What the hallucinatory rise and fall of Sam Bankman Fried and FTX tells us about the solvency of our political and economic system
I am excited to keep exploring metaphysical and esoteric ideas in this newsletter. What I intend to do, next time, is compare and contrast the vision of existence found in Indo-Tibetan Buddhism with that of Western occultism, particularly investigating the incredible ideas of Rudolf Steiner. But before doing that, I feel the need to deviate.
I find myself compelled to look, briefly, into last week’s amazing cryptocurrency crash: The sudden, spectacular meltdown of 30-year-old Sam Bankman Fried and FTX, his exchange. SBF went from being one of the world’s wealthiest people ($26 billion estimated net worth) to having negative-zilch, under police surveillance in the Bahamas, probably headed for a long prison term, over the course of a few days. In it its own way, this is quite an achievement.
I find SBF’s name, in retrospect, to be hilarious (how can the universe be so perfect?): He is, indeed, the fried — fricassee’d — bank man. Apparently SBF was addicted to amphetamines as well as the computer game, League of Legends. You can see him trembling awkwardly in recent interviews. Post-collapse, he has taken to issuing obscure one-letter Tweets at eight-hour intervals. He doesn’t seem to quite understand what has happened to him, or what he has done.

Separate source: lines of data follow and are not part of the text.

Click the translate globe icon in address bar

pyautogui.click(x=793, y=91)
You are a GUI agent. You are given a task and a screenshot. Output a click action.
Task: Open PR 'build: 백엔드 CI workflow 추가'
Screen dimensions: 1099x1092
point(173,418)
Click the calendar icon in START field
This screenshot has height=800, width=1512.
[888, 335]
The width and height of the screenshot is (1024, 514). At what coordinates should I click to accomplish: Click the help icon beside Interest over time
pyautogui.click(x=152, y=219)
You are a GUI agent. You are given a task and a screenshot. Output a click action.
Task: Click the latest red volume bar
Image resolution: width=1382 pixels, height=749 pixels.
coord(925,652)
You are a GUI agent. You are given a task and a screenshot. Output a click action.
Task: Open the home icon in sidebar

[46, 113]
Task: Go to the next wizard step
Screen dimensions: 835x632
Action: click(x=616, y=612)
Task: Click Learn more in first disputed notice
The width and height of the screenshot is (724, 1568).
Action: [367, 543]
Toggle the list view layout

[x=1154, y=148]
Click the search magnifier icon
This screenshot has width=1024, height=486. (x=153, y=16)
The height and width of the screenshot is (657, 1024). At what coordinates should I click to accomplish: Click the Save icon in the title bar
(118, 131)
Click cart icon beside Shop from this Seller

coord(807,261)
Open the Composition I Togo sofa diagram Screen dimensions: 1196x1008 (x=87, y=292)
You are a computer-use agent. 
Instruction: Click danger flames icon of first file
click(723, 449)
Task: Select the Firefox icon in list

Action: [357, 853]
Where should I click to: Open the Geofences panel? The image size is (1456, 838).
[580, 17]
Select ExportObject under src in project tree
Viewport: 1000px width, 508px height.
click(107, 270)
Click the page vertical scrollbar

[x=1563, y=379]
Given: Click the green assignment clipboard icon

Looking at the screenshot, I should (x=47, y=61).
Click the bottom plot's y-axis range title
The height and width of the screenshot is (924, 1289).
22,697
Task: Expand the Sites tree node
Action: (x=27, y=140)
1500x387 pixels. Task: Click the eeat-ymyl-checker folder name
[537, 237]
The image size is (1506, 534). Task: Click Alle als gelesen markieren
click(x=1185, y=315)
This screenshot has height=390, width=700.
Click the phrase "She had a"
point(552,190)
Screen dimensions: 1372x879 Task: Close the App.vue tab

I can’t help it: I feel kind of bad for rumpled, amoral, childlike SBF. As I read about him, I learn he had a “polycule” in the Bahamas, living with a small coterie of classmates from MIT who also worked for him. One of his main girlfriends, 28-year-old LARP-and-amphetamine enthusiast Caroline Ellison, was also the CEO of Alameda, his trading firm — the broken cog in the machine that brought FTX down. It turned out that SBF was secretly, illegally funneling billions of FTX customer funds to Alameda, which had big debts, potentially linked to last season’s invigorating collapse of the Terra/Luna crypto-ecosystem.